Radiofrequency Volumetric Tissue Reduction (RFVTR)
For people with mild to moderate sleep apnea, radiofrequency volumetric tissue reduction (RFVTR), or radiofrequency ablation, uses energy waves to reduce the size of the soft palate and tongue base. This allows for a more open airway.
Hyoid Repositioning
The hyoid bone is a small bone in your neck where the tongue muscles and pharynx attach. During sleep, tongue muscles relax and, in patients with a large tongue base, this can cause airway blockage. During hyoid repositioning surgery, the hyoid bone is surgically repositioned to reduce the chance of this blockage.
Lingual Tonsillectomy
Similar to a traditional tonsillectomy that removes the tonsils, a lingual tonsillectomy goes one step further and also removes tonsil tissue at the back of the tongue. This procedure is performed to open up the airway in the lower part of the throat.

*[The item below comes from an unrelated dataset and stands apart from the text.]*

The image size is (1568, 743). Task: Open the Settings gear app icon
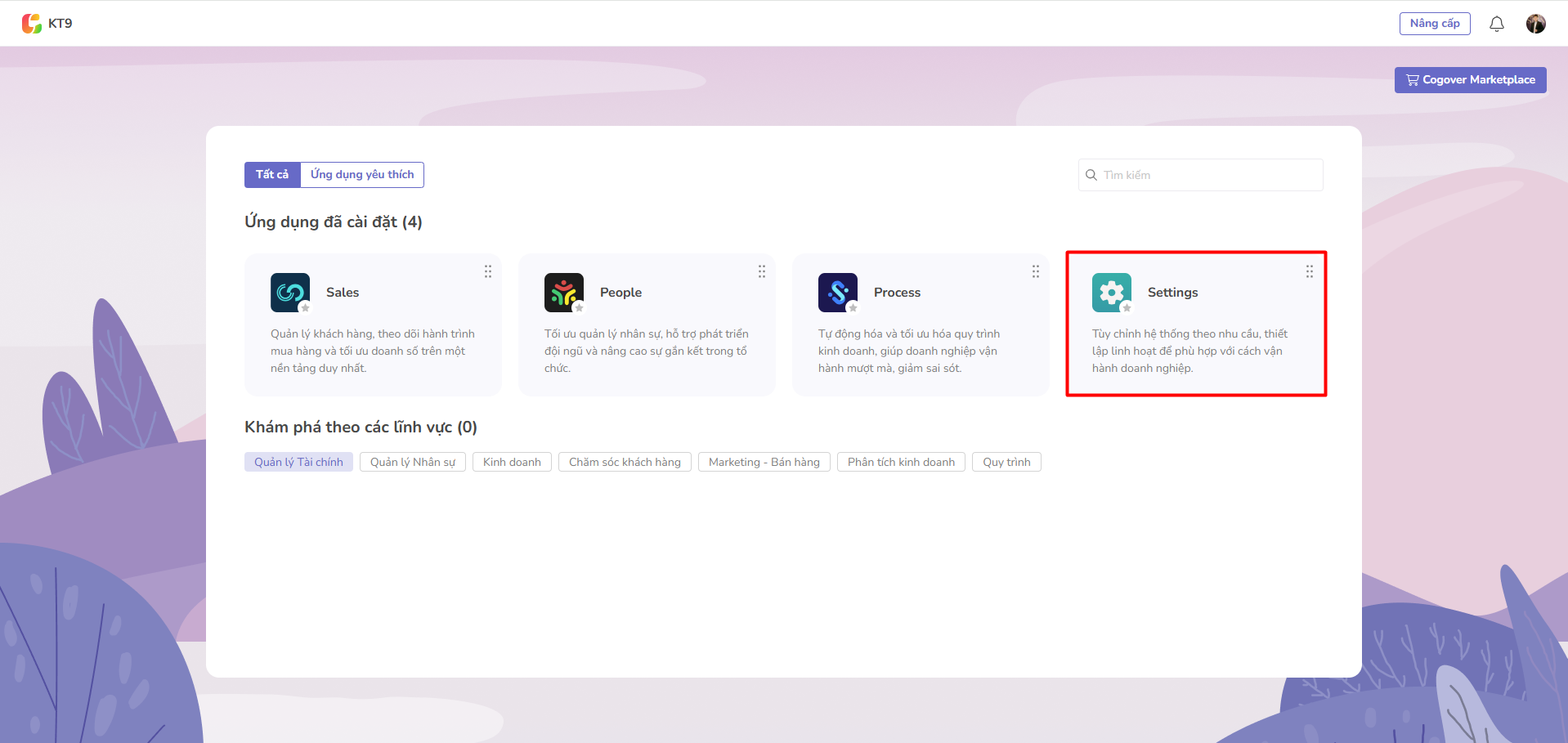pyautogui.click(x=1111, y=292)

Midline Glossectomy and Lingualplasty
These two procedures focus on the tongue and how it blocks the airway. Done together, they remove part of the back portion of the tongue, making the airway larger and reducing the effect of tongue blockage.
Genioglossus Advancement (GGA)
Genioglossus advancement (GGA), is another procedure that focuses on the tongue in order to open the airway. In this procedure, the surgeon tightens up a tendon in the front of the tongue. This tightened tendon keeps the tongue from sliding back and blocking the airway. This procedure can be done alone, but it is often performed along with UPPP or hyoid repositioning.
Maxillomandibular Osteotomy (MMO) and Advancement (MMA)
In cases of severe sleep apnea, maxillomandibular osteotomy and advancement are the most effective surgical treatment options. These procedures cut the bones of the jaw in order to move the upper and lower jaws forward, allowing for a bigger opening in the throat and a much larger airway. This is major surgery and requires the jaw to be wired shut for several weeks in order to allow for healing.
Anterior Inferior Mandibular Osteotomy (AIMO)
Anterior inferior mandibular osteotomy (AIMO) is another procedure that focuses on the jaw size. In this procedure, the chin bone is divided in order to pull the tongue forward. This enlarges the airway opening and provides more stabilization to the tongue, reducing the risk of it falling back and blocking the airway. Unlike MMO and MMA, this procedure does not typically require the jaw to be wired.
Tracheostomy
A tracheostomy is an effective treatment for severe sleep apnea but is typically only used in emergency situations. This procedure places a hollow breathing tube into the windpipe in the lower neck. The tube is plugged during the day so that you are able to breathe and speak normally, but the tube is opened at night to allow for unobstructed breathing.
While CPAP is still the preferred method of treatment for sleep apnea, surgical options may be necessary in some cases. Speak with your physician to determine what your best course of treatment is.